Fox News' Shepard Smith: After Work, 'I Go Home to the Man I'm in Love with'

Shepard Smith is opening up about his off-camera life.

The chief breaking news anchor at Fox News Network was a featured speaker at an April 21 conference at his alma mater, the University of Mississippi, in which he opened up about his sexuality and revealed that he is currently in a relationship.

“I don’t think about it. It’s not a thing,” said Smith, 53. “I go to work. I manage a lot of people. I cover the news. I deal with holy hell around me. I go home to the man I’m in love with.”

The event was a conference on diversity at the Meek School of Journalism, and Smith, who grew up in Holly Springs, Mississippi, said he never hid his sexuality, but simply stayed away from the subject.

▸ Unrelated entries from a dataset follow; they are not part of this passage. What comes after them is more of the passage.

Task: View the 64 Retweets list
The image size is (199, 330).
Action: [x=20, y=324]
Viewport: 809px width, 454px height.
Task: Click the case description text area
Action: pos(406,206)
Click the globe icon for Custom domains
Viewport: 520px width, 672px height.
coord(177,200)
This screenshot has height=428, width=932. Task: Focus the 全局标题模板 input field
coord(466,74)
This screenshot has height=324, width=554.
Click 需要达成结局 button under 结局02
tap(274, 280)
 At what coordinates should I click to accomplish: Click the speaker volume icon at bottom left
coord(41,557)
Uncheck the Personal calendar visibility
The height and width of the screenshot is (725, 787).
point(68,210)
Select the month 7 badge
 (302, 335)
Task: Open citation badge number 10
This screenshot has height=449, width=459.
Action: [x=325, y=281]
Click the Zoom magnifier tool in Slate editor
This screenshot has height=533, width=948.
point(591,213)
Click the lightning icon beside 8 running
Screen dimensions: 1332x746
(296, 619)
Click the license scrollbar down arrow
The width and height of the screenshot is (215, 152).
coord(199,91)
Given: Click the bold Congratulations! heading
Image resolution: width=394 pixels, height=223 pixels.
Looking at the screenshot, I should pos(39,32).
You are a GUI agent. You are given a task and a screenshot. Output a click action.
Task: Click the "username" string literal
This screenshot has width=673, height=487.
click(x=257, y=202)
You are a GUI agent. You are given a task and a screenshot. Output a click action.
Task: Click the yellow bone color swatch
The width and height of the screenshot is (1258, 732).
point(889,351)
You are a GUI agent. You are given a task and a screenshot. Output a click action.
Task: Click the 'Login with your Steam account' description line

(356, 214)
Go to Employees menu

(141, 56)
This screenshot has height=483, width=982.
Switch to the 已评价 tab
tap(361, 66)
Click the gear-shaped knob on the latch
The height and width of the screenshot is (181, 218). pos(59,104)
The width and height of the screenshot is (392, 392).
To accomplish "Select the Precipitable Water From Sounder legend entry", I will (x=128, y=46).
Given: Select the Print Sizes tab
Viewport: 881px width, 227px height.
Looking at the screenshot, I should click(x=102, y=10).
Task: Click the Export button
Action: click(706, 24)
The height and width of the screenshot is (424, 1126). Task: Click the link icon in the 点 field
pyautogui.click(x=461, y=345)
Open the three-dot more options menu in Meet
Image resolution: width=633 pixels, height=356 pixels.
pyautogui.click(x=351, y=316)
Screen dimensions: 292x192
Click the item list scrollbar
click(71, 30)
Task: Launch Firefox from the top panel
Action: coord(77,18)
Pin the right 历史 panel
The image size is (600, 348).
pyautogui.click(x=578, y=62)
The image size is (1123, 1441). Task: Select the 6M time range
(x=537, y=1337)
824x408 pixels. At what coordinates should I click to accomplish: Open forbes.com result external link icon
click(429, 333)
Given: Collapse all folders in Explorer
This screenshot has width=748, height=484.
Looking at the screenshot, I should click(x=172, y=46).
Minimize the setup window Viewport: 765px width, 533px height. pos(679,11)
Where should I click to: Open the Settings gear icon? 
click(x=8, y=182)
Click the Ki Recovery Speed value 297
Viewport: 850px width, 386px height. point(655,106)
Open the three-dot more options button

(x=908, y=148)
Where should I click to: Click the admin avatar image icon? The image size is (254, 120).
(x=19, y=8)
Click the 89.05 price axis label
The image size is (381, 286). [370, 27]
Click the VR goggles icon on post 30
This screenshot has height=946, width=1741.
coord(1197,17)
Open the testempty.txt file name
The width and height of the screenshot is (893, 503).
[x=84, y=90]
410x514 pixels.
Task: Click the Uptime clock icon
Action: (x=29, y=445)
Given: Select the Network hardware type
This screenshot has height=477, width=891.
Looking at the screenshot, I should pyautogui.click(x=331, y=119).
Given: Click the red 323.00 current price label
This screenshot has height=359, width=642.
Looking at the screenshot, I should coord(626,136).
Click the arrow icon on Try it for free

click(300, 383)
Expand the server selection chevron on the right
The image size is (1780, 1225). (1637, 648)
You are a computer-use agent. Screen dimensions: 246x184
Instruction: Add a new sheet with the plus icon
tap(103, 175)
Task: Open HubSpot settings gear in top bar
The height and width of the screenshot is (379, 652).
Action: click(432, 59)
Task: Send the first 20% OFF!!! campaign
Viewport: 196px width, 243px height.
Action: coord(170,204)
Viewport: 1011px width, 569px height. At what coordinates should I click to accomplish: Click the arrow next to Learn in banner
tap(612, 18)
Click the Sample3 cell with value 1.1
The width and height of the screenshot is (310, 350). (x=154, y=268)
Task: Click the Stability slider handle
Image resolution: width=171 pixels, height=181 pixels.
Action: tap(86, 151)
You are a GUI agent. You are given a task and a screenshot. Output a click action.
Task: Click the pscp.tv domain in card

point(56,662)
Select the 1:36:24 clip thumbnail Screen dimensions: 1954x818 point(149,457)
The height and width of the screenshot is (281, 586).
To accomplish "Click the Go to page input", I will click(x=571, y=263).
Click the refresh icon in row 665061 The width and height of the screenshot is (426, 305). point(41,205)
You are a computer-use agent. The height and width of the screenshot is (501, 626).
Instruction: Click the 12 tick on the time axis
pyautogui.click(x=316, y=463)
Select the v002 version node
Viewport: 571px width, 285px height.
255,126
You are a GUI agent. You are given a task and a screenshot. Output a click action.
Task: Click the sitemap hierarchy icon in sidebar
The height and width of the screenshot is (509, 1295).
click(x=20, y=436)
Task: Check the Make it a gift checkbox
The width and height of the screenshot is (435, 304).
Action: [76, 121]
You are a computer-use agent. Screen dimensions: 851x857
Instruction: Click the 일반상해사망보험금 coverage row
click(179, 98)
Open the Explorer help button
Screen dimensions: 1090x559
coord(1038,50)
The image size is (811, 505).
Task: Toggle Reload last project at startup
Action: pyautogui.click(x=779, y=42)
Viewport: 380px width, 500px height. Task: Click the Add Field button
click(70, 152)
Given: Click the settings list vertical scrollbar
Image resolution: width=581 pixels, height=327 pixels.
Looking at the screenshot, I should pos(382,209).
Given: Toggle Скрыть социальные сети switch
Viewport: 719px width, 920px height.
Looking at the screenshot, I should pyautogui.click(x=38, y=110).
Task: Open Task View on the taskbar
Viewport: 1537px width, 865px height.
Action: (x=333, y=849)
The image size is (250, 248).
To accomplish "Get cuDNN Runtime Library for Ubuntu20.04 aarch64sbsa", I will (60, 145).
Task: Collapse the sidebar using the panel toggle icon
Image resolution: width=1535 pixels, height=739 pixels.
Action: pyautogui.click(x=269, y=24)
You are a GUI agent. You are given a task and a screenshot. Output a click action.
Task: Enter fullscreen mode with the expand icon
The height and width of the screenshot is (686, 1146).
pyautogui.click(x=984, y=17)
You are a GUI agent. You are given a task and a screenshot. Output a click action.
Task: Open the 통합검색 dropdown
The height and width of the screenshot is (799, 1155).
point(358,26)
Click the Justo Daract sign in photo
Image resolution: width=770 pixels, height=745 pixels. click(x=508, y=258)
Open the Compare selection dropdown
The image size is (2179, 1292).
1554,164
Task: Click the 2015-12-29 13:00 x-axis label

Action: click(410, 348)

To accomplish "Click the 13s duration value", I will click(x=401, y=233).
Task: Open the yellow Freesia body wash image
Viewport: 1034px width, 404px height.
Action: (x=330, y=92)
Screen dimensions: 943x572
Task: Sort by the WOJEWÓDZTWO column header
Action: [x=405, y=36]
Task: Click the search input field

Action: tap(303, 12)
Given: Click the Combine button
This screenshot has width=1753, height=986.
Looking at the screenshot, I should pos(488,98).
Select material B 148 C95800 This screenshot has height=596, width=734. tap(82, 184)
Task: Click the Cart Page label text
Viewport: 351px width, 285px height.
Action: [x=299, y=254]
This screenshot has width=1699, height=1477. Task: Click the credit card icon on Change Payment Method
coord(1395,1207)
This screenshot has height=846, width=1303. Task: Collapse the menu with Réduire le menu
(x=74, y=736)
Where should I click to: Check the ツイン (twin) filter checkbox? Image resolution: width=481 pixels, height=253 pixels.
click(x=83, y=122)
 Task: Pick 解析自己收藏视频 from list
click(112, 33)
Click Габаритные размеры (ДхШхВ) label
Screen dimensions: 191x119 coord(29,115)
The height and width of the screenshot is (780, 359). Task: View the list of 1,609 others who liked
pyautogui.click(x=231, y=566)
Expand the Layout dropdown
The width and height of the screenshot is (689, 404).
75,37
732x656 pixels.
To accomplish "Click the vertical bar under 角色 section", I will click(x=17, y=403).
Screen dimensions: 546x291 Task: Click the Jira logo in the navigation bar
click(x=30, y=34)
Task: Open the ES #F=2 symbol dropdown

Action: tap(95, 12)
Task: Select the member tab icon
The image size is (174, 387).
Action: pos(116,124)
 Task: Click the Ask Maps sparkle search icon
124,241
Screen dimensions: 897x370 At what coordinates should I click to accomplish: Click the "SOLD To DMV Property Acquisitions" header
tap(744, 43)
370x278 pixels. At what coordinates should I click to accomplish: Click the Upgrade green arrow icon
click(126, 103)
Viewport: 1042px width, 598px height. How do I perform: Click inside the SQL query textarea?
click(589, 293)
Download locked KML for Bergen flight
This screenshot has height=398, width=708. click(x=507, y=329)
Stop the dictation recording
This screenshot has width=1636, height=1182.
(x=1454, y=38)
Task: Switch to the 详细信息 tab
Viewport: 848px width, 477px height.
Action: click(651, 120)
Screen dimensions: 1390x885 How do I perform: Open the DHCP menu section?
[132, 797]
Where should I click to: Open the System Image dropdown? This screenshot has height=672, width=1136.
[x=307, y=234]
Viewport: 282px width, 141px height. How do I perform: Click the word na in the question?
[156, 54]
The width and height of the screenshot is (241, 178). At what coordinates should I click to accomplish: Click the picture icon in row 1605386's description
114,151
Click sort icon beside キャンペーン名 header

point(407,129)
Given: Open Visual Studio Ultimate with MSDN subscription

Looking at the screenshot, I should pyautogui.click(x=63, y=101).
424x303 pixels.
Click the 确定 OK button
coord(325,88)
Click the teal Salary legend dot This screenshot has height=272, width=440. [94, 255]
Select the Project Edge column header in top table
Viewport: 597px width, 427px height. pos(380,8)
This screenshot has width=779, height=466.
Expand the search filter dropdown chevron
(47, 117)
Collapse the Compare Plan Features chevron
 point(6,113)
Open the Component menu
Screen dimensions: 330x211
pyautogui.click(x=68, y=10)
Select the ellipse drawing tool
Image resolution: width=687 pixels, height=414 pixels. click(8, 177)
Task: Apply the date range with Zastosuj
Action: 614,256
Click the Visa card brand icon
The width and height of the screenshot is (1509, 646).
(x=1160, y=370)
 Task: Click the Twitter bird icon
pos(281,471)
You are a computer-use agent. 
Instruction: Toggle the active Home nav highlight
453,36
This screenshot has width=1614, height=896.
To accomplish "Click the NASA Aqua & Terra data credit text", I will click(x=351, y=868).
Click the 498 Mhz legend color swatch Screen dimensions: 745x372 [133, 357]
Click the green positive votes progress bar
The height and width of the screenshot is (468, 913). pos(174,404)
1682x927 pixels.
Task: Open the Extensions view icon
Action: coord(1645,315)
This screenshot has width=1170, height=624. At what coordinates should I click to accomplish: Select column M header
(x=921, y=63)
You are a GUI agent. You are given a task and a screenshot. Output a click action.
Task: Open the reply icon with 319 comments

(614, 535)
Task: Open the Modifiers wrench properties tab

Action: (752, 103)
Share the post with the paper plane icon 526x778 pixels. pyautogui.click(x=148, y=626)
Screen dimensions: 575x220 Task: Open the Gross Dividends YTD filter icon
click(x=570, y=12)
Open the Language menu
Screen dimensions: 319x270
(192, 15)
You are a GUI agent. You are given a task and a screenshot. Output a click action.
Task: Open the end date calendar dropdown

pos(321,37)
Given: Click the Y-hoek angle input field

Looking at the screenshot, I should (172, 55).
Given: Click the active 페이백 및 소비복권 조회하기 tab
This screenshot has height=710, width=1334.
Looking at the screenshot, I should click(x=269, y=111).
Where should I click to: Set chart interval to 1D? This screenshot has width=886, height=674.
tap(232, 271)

“I wasn’t hiding anything from anybody — I never hid anything from anybody,” he said. “I was always as true to me as I knew how to be. If I was fibbing to you, it’s because I was fibbing to me.”

“I didn’t want to ask myself that question or figure that out or learn how to deal with that, because to me it was antithetical to all that is okay,” he said. “A. You’re going to Hell for it. B. You’ll never have any friends again. C. What are you going to tell your family? And by the way, you’re on television on the craziest conservative network on earth. They’ll probably put you in front of a brick wall and mow you down. Of course none of that was true … that’s not how it was, but that’s how it felt.”

“And that’s why it wasn’t until seven, or eight, or nine years ago, that I started actually living my truth,” he continued. “Because I didn’t really know what it was.”

Smith said he “needed to sort of escape what my own reality might have been, because I wasn’t answering my own questions, or even posing my own questions to myself about what it is that is different about me.”

“Because I’m really not different,” he said. “I really like all the same stuff y’all boys like. All of it. But I am different.”

 

“I don’t have to ever fib about anything ever again, as long as I live,” he said. “And that really makes everything so much easier.”

And while Smith has accomplished plenty throughout his journalism career, he maintains he’s always stayed grounded by his Mississippi roots.

“I sort of kept my Mississippi/Ole Miss sensibilities about myself,” he said. “I didn’t [think] I had become something because I moved away from here. I think I was something because of the foundation I got here.”

“[There’s] something about … home … that we kind of know that other people don’t. Right?” he said. “I think we get that in ways other people don’t.”